Momenti di tensione ci sono stati tra forze dell'ordine e manifestanti davanti al Mico: in un video visionato dall'ANSA si vede un momento di contatto con manganellate tra gli uomini delle forze dell'ordine e gli attivisti del clima. I giovani hanno tentato da questa mattina di bloccare gli accessi al Mico con tre diversi blocchi stradali. «Milano blocca chi devasta il pianeta» hanno scritto su uno striscione posato sull'asfalto i ragazzi della Climate Justice Platform, che questa mattina si sono posizionati in alcune delle vie di accesso al Mico per tentare di bloccare l'arrivo alla Pre-cop.

 

I ragazzi dicono che uno dei loro blocchi è stato caricato dalla polizia, mentre dalla Questura spiegano che i giovani si volevano incatenare ai tubi Innocenti e sono stati spostati da dove non potevano stare. «I leader globali, rinchiusi nei palazzi blindati della Precop che si sta per svolgendo qui a Milano, stanno discutendo in maniera troppo lenta e poco incisiva, su conversione energetica e clima» scrivono sui social i ragazzi del Lume, laboratorio universitario metropolitano, spiegando quella che chiamano 'ostruzione a Draghi', vale a dire i motivi dietro ai blocchi stradali attuati stamattina intorno al Mico, dove è atteso il Presidente del Consiglio.

 

«Si tratta di risoluzioni - scrivono gli universitari - che indicano l'impresa privata come motore principale del cambiamento, una narrazione che vuol dire privatizzare i profitti e scaricare su di noi i costi.
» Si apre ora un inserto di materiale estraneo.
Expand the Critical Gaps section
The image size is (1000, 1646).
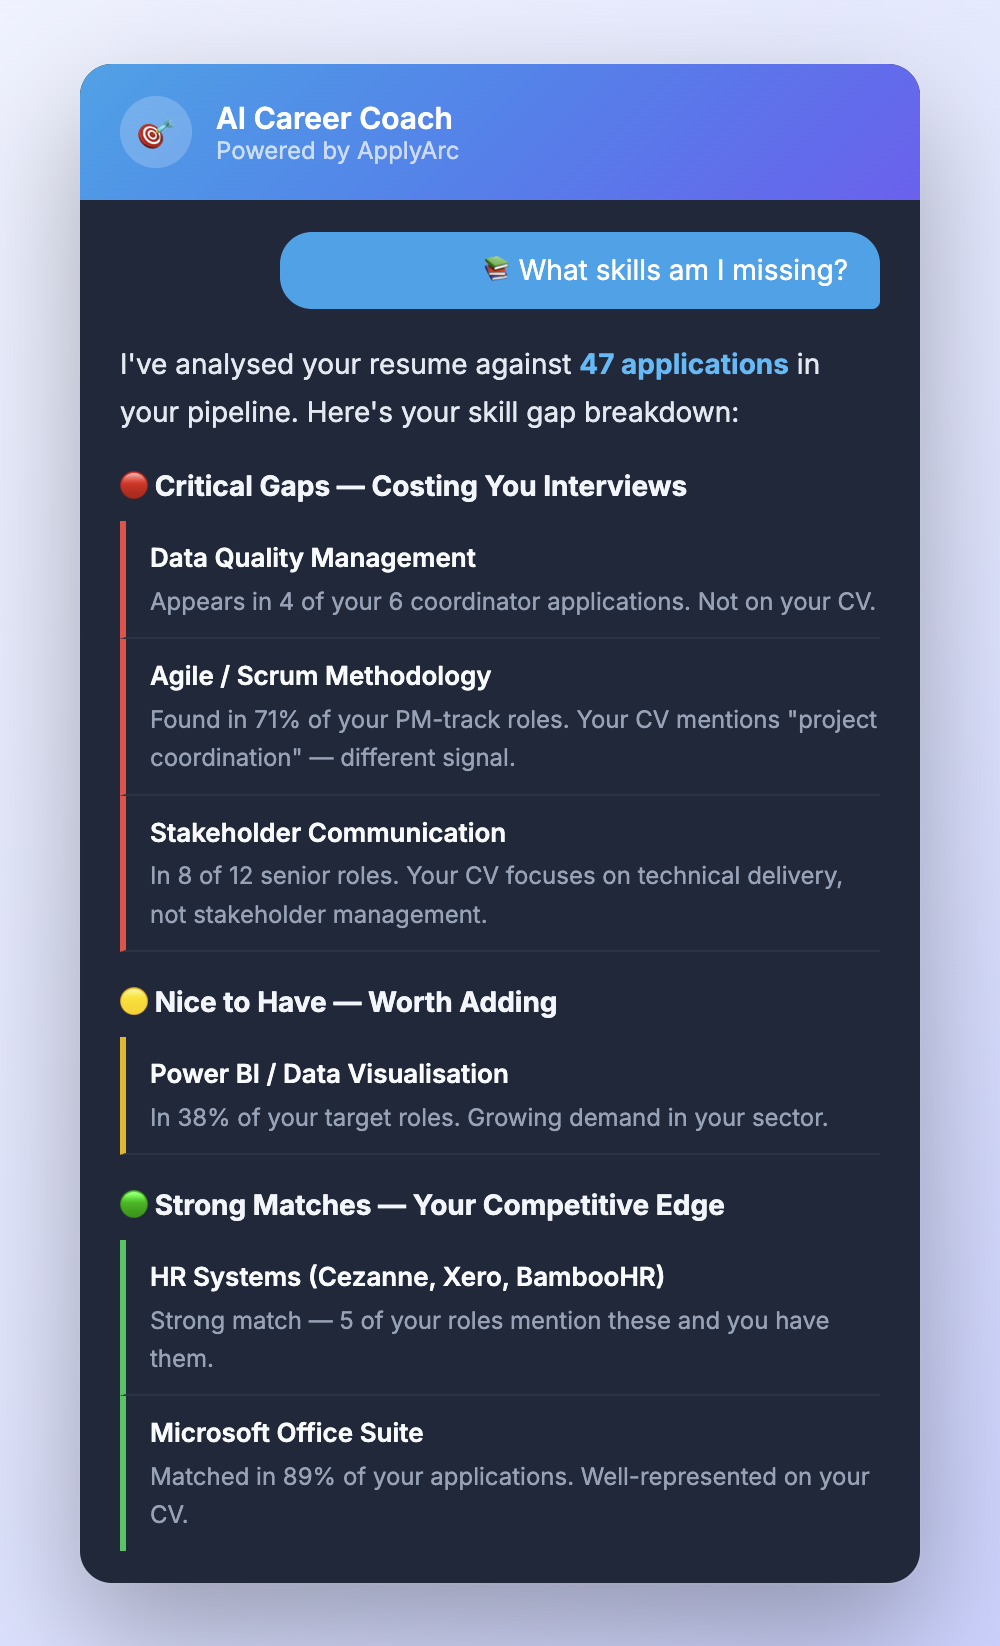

L'ultimo smacco alla maggioranza della popolazione riguarda i pesantissimi rincari di gas e luce spacciati come una "inevitabile conseguenza della costosa transizione energetica". Noi non ci stiamo, è inaccettabile - concludono - che chi lavora paghi i profitti dei giganti dell'energia».

 

Un gruppo di ragazzi aderenti al movimento internazionale 'Extincion Rebellion' ha inoltre organizzato un sit-in di protesta al 'gate 2' del City Life, un parco di fianco al Mico dove è in corso la PreCop 26. Al centro della manifestazione campeggia uno struzzo gigantesco che simboleggia l'azione dei governi che «nascondono la verità pur di non cambiare il sistema economico». All'incontro sono presenti ragazzi da tutta Italia e dall'estero. Alcuni da Torino in bicicletta. Con una frase di Bertold Brecht come slogan, «quando l'ingiustizia diventa legge, la disobbedienza diventa dovere».